学術会議・安全工学シンポ、リスク学の視点で集中議論も
07 Jul 2022
日本学術会議主催の「安全工学シンポジウム」が6月29日~7月1日、オンラインで開催された。同シンポジウムは、関連学協会の共催により、毎年、「国民安全の日」(7月1日)の時期に行われているもの。
シンポジウム初日の6月29日には、パネルディスカッション「リスク学の歴史・展開・社会実装」を実施。リスク概念の変遷をたどりつつ、リスク評価、リスクコミュニケーションのあり方などを巡り意見が交わされ、3日間にわたる工学各分野の安全に係る議論に先鞭をつけた。

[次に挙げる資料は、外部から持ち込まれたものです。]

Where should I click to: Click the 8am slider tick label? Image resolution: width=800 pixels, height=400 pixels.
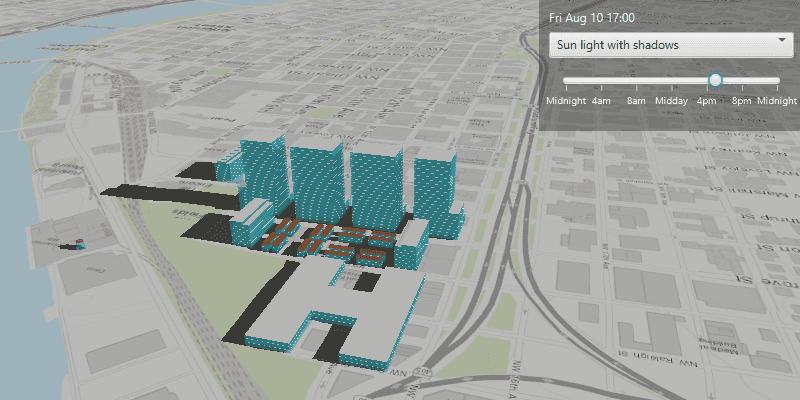click(636, 101)
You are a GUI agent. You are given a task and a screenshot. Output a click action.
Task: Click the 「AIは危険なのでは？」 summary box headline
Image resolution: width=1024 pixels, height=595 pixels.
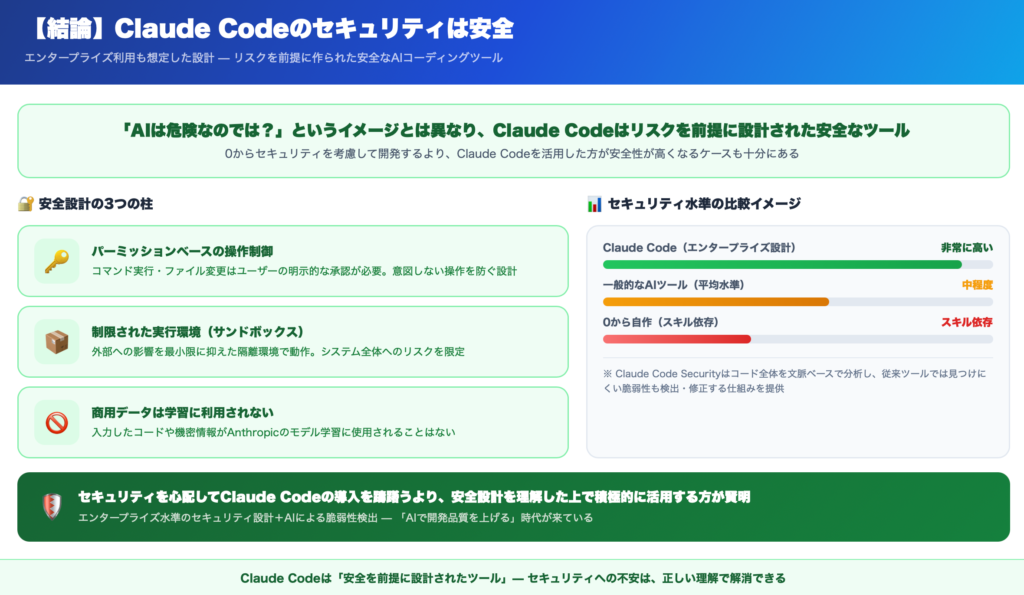coord(514,131)
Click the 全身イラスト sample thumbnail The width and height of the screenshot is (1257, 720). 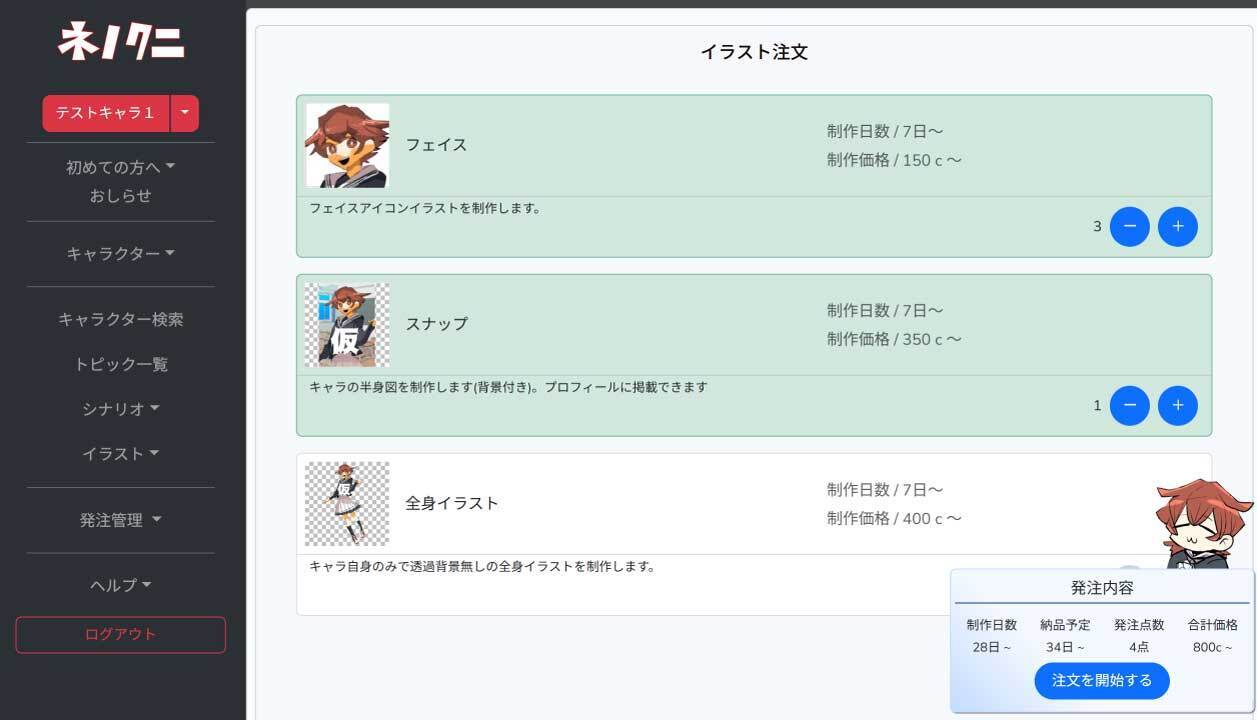pos(347,503)
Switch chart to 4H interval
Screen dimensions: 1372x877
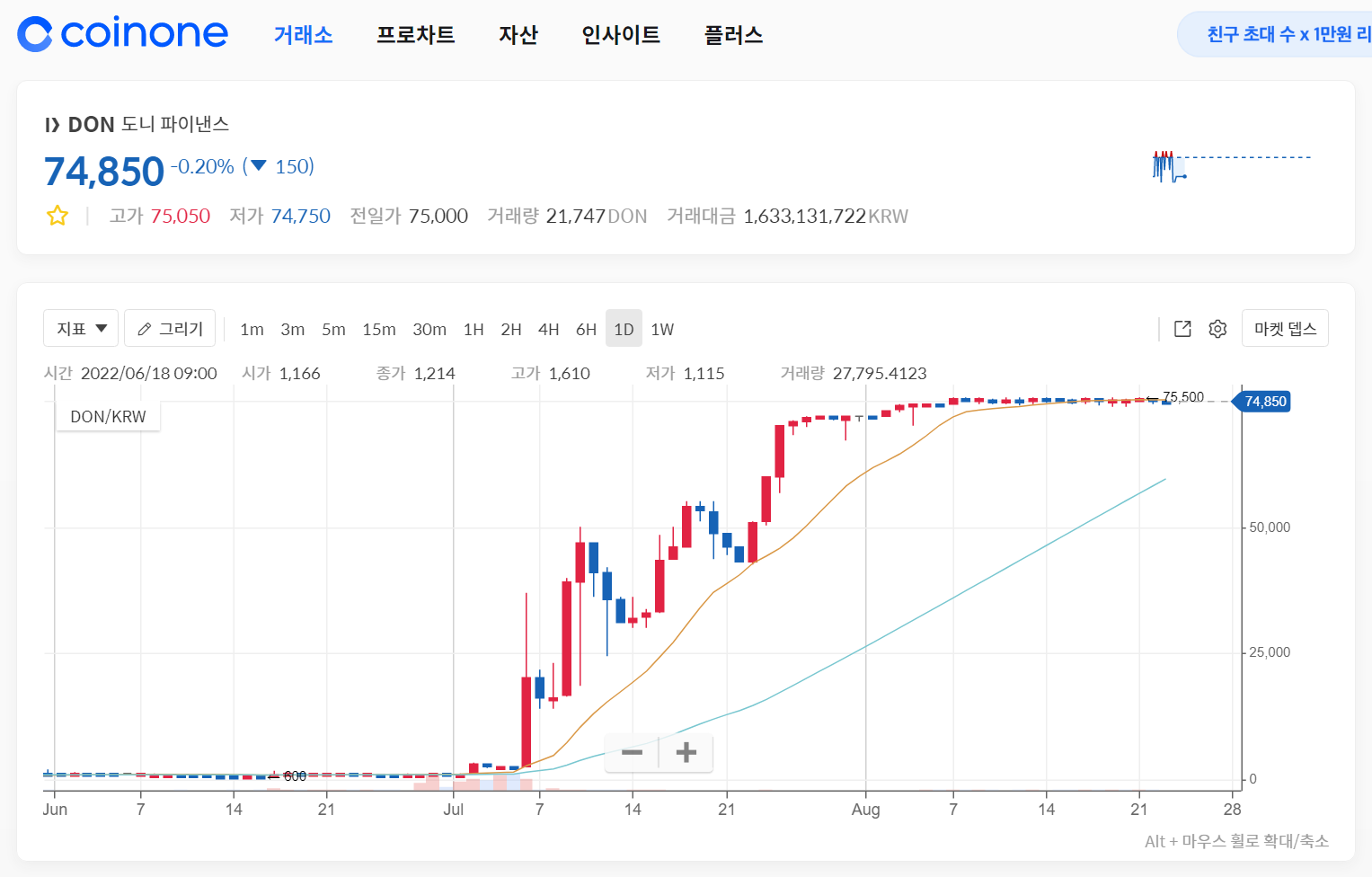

同パネルで座長を務めた岸本充生氏(大阪大学データビリティフロンティア機構教授)によると、1950年代に国際放射線防護委員会(ICRP)がリスク概念を導入し、原爆被爆生存者の疫学調査に基づく発がんリスクの定量化を実施。60年代からは英国や米国で原子力発電所を対象とした確率論的リスク評価(PRA)の手法開発が進められ、70年代からは健康リスク分野、特に発がんに係る定量的なリスク評価手法が導入され始め、「1960~90年代にリスク学が興隆した」という。自然災害の甚大化やテロの脅威など、昨今、リスク概念は一層多様化しており、同氏は、「リスク学の歴史は『守りたいもの』、『脅かすもの』の拡大の歴史だ」と説いた。
また、リスク評価に関連し、米田稔氏(京都大学大学院工学研究科教授)は、「リスク比較の重要性を行政や市民が認識した」事例を2つ紹介。一つは、新型コロナのワクチン接種に関し、「接種した場合の副作用リスク」と「接種しない場合の感染リスク」を比較したというもので、東京都の2回目ワクチン接種率(2022年6月時点)が50歳以上で90%だったのに対し、40歳代以下では80%前後だったことから、「若い世代は高齢の世代に比べ、感染リスクよりも副作用リスクの方を大きく認識したのでは」と推察。もう一つは、コロナ拡大下、洪水による避難勧告(法改正により現在は「避難指示」に一本化されている)を受け、住民が「自宅に留まることによる被災リスク」と「避難所における感染リスク」を比較し行動したというもの。こうした事例を通じ、米田氏は、死亡リスク、生活の質低下のリスク、災害リスク、経済的リスクなど、トレードオフ関係ともなる「異なる価値」に基づくリスク比較が必要だとした。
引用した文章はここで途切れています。